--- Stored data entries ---

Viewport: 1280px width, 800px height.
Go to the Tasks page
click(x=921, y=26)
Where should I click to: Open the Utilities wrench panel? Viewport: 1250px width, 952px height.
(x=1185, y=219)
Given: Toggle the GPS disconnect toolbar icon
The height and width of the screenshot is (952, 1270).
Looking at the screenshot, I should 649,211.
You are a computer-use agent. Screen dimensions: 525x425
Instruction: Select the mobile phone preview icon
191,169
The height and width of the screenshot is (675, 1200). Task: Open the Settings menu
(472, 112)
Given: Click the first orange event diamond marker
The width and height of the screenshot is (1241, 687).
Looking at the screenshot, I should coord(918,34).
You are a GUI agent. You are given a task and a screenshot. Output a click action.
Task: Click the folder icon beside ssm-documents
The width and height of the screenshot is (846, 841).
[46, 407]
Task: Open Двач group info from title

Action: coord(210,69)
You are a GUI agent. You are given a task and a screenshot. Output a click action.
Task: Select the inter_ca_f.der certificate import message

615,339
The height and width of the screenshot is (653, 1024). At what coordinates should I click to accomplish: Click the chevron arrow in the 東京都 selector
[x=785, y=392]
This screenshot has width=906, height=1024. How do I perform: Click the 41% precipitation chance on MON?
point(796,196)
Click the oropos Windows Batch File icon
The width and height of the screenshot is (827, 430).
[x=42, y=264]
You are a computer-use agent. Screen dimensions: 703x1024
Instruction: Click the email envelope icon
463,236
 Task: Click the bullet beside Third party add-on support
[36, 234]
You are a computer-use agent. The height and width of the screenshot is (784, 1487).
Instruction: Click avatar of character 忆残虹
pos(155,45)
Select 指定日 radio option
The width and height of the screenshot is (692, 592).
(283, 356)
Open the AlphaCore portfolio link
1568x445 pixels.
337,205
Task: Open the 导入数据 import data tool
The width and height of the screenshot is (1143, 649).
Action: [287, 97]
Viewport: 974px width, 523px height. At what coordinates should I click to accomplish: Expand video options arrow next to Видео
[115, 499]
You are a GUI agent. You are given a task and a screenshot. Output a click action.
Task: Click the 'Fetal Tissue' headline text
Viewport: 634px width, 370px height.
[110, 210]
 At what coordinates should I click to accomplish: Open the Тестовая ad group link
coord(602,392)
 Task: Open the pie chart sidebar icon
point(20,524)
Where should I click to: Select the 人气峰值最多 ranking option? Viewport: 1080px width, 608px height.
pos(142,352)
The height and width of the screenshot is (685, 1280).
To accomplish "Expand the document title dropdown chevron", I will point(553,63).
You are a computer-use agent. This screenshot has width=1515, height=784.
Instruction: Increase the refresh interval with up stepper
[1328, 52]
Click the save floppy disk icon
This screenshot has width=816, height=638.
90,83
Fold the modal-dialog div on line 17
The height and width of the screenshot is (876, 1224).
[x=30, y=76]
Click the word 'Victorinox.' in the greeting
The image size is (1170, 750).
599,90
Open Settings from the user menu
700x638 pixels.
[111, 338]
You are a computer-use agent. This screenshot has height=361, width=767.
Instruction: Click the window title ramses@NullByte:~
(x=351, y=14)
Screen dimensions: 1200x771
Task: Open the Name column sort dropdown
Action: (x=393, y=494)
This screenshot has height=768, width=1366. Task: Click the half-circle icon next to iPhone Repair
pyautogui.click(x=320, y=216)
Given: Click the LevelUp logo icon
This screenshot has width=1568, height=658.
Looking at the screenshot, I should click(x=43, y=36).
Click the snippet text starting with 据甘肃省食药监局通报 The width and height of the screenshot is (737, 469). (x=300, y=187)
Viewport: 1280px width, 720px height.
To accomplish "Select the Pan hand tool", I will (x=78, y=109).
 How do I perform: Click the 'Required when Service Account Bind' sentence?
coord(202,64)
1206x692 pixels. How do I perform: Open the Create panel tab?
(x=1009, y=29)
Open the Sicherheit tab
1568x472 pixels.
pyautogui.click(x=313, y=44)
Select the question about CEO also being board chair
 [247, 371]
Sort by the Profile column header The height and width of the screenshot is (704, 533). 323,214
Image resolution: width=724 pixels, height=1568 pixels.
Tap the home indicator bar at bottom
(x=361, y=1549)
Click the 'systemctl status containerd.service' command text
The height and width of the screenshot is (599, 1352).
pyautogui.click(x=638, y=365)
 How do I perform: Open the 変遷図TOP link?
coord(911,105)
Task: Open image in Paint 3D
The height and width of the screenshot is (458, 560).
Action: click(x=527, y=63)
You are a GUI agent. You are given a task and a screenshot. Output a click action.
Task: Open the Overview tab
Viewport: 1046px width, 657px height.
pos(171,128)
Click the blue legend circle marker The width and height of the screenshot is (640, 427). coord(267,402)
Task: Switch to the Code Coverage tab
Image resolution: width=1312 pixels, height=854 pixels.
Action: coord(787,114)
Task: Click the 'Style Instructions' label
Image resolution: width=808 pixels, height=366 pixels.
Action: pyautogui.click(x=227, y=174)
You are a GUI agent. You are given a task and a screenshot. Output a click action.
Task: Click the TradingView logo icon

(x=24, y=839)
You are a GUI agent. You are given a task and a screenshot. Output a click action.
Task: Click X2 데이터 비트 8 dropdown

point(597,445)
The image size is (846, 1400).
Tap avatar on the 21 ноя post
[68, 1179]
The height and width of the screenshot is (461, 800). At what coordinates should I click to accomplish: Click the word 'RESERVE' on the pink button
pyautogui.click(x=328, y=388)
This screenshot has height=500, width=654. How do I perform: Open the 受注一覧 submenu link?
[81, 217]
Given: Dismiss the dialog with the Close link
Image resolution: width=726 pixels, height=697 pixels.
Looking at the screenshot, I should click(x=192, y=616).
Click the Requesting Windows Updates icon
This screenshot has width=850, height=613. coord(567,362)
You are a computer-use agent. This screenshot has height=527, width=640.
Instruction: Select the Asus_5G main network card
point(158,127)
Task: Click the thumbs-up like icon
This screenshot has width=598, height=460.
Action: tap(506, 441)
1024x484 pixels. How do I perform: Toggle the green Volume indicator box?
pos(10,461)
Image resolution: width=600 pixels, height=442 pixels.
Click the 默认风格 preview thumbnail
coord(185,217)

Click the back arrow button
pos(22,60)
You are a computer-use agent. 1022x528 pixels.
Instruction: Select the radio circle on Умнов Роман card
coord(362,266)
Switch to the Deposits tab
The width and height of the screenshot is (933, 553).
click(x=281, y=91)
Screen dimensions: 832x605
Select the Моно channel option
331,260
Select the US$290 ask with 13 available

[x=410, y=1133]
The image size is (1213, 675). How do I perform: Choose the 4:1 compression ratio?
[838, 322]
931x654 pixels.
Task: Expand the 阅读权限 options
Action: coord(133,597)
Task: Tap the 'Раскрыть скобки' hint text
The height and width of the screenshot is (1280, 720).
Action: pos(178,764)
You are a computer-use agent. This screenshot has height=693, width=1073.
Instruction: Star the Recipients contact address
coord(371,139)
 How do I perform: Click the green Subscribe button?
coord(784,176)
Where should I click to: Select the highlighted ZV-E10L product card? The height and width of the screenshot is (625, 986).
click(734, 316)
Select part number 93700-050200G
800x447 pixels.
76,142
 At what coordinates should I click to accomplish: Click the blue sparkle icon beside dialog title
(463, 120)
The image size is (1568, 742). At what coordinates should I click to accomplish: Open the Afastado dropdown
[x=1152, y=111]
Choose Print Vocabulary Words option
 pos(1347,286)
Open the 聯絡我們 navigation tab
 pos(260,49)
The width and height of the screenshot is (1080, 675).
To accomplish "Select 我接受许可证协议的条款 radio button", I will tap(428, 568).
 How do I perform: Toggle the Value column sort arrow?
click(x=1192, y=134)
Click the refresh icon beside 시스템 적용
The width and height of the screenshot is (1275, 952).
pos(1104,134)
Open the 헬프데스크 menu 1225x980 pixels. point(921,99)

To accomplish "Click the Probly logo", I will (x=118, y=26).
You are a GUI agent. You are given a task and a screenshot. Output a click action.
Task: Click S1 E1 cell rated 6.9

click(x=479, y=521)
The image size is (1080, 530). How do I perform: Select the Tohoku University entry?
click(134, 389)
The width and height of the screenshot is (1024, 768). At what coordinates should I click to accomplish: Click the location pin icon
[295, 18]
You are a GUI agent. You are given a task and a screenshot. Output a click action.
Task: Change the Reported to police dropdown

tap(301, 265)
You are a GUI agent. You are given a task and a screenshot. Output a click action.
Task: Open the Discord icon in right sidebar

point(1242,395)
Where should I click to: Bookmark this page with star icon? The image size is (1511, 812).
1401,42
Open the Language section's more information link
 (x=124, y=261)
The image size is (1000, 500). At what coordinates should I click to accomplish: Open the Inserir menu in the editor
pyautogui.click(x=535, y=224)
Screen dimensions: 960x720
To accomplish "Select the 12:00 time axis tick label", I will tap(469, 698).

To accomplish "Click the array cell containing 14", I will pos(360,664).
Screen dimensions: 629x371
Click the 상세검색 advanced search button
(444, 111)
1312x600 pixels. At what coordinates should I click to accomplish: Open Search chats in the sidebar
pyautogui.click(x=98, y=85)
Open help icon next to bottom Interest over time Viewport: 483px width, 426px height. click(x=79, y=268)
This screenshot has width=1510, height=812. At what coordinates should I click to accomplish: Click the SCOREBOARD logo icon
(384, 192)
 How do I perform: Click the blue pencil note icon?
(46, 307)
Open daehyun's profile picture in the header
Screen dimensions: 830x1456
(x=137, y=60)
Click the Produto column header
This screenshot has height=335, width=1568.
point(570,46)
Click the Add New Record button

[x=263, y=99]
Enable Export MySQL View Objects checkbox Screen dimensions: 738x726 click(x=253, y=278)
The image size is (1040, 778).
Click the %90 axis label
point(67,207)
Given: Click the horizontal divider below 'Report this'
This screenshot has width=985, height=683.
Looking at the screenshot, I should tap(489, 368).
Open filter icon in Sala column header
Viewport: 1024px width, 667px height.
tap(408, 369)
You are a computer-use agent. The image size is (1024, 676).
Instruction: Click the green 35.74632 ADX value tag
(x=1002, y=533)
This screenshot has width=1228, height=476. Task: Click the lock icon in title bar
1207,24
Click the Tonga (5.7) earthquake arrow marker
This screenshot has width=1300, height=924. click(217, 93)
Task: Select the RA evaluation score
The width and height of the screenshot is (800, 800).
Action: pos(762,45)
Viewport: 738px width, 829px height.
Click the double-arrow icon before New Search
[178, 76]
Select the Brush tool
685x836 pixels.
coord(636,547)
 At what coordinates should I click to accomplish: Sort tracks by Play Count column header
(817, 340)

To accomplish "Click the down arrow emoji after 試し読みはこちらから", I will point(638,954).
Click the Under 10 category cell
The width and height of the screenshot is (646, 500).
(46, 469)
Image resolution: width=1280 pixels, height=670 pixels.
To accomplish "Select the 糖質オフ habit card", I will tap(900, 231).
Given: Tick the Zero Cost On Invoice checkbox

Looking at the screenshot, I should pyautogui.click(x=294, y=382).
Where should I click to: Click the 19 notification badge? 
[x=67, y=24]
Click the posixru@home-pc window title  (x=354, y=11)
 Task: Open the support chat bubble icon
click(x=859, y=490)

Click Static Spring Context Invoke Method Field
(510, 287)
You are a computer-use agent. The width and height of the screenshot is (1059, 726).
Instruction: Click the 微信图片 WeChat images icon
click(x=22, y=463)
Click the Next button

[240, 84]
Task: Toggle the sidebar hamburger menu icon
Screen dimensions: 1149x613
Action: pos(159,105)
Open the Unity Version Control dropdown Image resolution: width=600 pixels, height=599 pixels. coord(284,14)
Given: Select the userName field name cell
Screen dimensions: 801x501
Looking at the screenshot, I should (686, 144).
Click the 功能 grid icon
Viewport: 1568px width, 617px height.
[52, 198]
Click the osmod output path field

--- REQUIRED WORK ---
Exactly the lines from the one with "Viewport: 1568px width, 617px height." through the end of the entries, both included, should be written out, and no others.

--- EXPECTED ANSWER ---
Viewport: 1568px width, 617px height.
[52, 198]
Click the osmod output path field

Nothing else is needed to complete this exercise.